Ketil Froyn

DNS Poisoning

UPDATE 2007-05-17: Due to migration of my site, the self poisoning test may not be working properly. I will update this page again when it is functional again.

For a description of DNS poisoning, read this. On this page I have set up a simple procedure where I will try to poison your DNS cache and take over the domain example.com (reserved by IANA for examples). To see if you can be poisoned, follow these simple steps:

  1. click on this link (it will fail with a DNS error, because that name doesn't have an address, but things will nevertheless happen in your caching DNS)
  2. click this link. If you see the page with a link to RFC 2606, you are probably safe
If you get to my "poisoned" page in the second step, someone could be stealing your bank account information just as easy as I did this. All it needs to work is one stray click...

What actually happens?

The link in step 1. points to http://bad.ketil.froyn.name/. My name server is authoritative for ketil.froyn.name, so your resolver will ask my name server what the IP for bad.ketil.froyn.name is.

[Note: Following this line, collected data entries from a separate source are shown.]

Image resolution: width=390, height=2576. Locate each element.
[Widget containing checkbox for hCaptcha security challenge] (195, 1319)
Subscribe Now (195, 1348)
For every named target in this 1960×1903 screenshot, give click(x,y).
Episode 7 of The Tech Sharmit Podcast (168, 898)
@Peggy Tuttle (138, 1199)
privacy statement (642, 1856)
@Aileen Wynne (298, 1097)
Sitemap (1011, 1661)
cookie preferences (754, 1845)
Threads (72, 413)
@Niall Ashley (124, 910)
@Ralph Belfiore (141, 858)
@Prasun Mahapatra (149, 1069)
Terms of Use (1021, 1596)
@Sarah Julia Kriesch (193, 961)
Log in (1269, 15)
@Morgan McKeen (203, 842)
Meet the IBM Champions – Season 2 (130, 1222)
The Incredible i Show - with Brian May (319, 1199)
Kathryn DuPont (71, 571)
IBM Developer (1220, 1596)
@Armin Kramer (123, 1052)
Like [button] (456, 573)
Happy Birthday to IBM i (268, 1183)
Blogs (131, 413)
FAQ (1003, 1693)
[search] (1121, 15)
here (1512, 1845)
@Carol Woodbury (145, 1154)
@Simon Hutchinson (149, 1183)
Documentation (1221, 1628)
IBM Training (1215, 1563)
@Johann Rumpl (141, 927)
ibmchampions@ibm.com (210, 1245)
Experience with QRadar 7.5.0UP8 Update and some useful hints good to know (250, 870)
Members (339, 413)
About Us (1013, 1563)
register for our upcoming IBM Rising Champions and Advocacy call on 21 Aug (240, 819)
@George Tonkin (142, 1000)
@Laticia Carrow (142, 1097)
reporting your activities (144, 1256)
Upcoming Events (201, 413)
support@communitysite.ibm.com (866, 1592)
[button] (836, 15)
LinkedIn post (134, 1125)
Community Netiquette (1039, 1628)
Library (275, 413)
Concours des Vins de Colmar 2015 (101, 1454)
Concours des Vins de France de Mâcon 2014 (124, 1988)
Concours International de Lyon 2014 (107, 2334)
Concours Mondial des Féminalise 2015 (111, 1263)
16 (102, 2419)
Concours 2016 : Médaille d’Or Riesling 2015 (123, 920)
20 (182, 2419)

My response is to delegate bad.ketil.froyn.name to www.example.com, which is ok. In addition, the response includes the IP address for www.example.com. If your resolver trusts this, that is not ok.

The link in step 2. points to http://www.example.com/. If you were poisoned, you will arrive at the IP address I gave for www.example.com in step 1., rather than the correct IP for www.example.com. I have configured the web server at that IP to respond to www.example.com with a specific page, which contains a warning that you are vulnerable to poisoning. If it looked exactly the same, you would probably never have known.